[WORK TO COMPLETE] Repeat every entry in full. Match each line exactly.

┄┄┄┄┄┄

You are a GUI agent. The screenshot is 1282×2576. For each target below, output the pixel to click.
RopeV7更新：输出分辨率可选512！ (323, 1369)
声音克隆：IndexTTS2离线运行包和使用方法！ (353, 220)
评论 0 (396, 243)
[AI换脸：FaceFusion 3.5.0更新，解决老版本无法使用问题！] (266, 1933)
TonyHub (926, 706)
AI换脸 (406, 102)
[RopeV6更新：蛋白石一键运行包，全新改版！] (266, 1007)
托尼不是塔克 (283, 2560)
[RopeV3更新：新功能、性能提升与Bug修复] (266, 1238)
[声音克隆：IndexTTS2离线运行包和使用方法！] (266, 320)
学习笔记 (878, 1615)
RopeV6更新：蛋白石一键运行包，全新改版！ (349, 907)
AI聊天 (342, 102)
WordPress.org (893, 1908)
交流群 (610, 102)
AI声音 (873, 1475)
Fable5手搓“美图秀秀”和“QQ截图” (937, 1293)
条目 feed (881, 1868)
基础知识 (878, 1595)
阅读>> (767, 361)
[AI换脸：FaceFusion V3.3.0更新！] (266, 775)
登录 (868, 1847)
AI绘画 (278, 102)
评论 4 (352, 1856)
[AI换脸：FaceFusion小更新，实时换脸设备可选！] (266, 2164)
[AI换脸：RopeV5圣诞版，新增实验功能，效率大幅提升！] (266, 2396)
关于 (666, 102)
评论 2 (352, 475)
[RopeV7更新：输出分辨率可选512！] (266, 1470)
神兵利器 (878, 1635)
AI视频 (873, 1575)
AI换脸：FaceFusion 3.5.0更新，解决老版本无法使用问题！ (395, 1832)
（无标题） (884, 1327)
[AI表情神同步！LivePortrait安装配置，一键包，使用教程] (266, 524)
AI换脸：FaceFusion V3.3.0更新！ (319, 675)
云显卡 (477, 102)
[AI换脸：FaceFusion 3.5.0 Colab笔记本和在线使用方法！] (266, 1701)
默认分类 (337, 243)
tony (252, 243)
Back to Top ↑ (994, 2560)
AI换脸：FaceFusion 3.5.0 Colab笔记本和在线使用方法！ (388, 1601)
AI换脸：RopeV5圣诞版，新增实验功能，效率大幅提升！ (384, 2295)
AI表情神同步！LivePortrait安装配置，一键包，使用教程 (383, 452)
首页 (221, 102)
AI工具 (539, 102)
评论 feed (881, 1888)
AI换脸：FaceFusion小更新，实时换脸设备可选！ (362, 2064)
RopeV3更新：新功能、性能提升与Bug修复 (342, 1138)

┄┄┄┄┄┄

[ANSWER BOX]
You are a GUI agent. The screenshot is 1282×2576. For each target below, output the pixel to click.
RopeV7更新：输出分辨率可选512！ (323, 1369)
声音克隆：IndexTTS2离线运行包和使用方法！ (353, 220)
评论 0 (396, 243)
[AI换脸：FaceFusion 3.5.0更新，解决老版本无法使用问题！] (266, 1933)
TonyHub (926, 706)
AI换脸 (406, 102)
[RopeV6更新：蛋白石一键运行包，全新改版！] (266, 1007)
托尼不是塔克 (283, 2560)
[RopeV3更新：新功能、性能提升与Bug修复] (266, 1238)
[声音克隆：IndexTTS2离线运行包和使用方法！] (266, 320)
学习笔记 (878, 1615)
RopeV6更新：蛋白石一键运行包，全新改版！ (349, 907)
AI聊天 (342, 102)
WordPress.org (893, 1908)
交流群 (610, 102)
AI声音 (873, 1475)
Fable5手搓“美图秀秀”和“QQ截图” (937, 1293)
条目 feed (881, 1868)
基础知识 (878, 1595)
阅读>> (767, 361)
[AI换脸：FaceFusion V3.3.0更新！] (266, 775)
登录 (868, 1847)
AI绘画 (278, 102)
评论 4 (352, 1856)
[AI换脸：FaceFusion小更新，实时换脸设备可选！] (266, 2164)
[AI换脸：RopeV5圣诞版，新增实验功能，效率大幅提升！] (266, 2396)
关于 (666, 102)
评论 2 (352, 475)
[RopeV7更新：输出分辨率可选512！] (266, 1470)
神兵利器 (878, 1635)
AI视频 (873, 1575)
AI换脸：FaceFusion 3.5.0更新，解决老版本无法使用问题！ (395, 1832)
（无标题） (884, 1327)
[AI表情神同步！LivePortrait安装配置，一键包，使用教程] (266, 524)
AI换脸：FaceFusion V3.3.0更新！ (319, 675)
云显卡 (477, 102)
[AI换脸：FaceFusion 3.5.0 Colab笔记本和在线使用方法！] (266, 1701)
默认分类 (337, 243)
tony (252, 243)
Back to Top ↑ (994, 2560)
AI换脸：FaceFusion 3.5.0 Colab笔记本和在线使用方法！ (388, 1601)
AI换脸：RopeV5圣诞版，新增实验功能，效率大幅提升！ (384, 2295)
AI表情神同步！LivePortrait安装配置，一键包，使用教程 (383, 452)
首页 (221, 102)
AI工具 (539, 102)
评论 feed (881, 1888)
AI换脸：FaceFusion小更新，实时换脸设备可选！ (362, 2064)
RopeV3更新：新功能、性能提升与Bug修复 (342, 1138)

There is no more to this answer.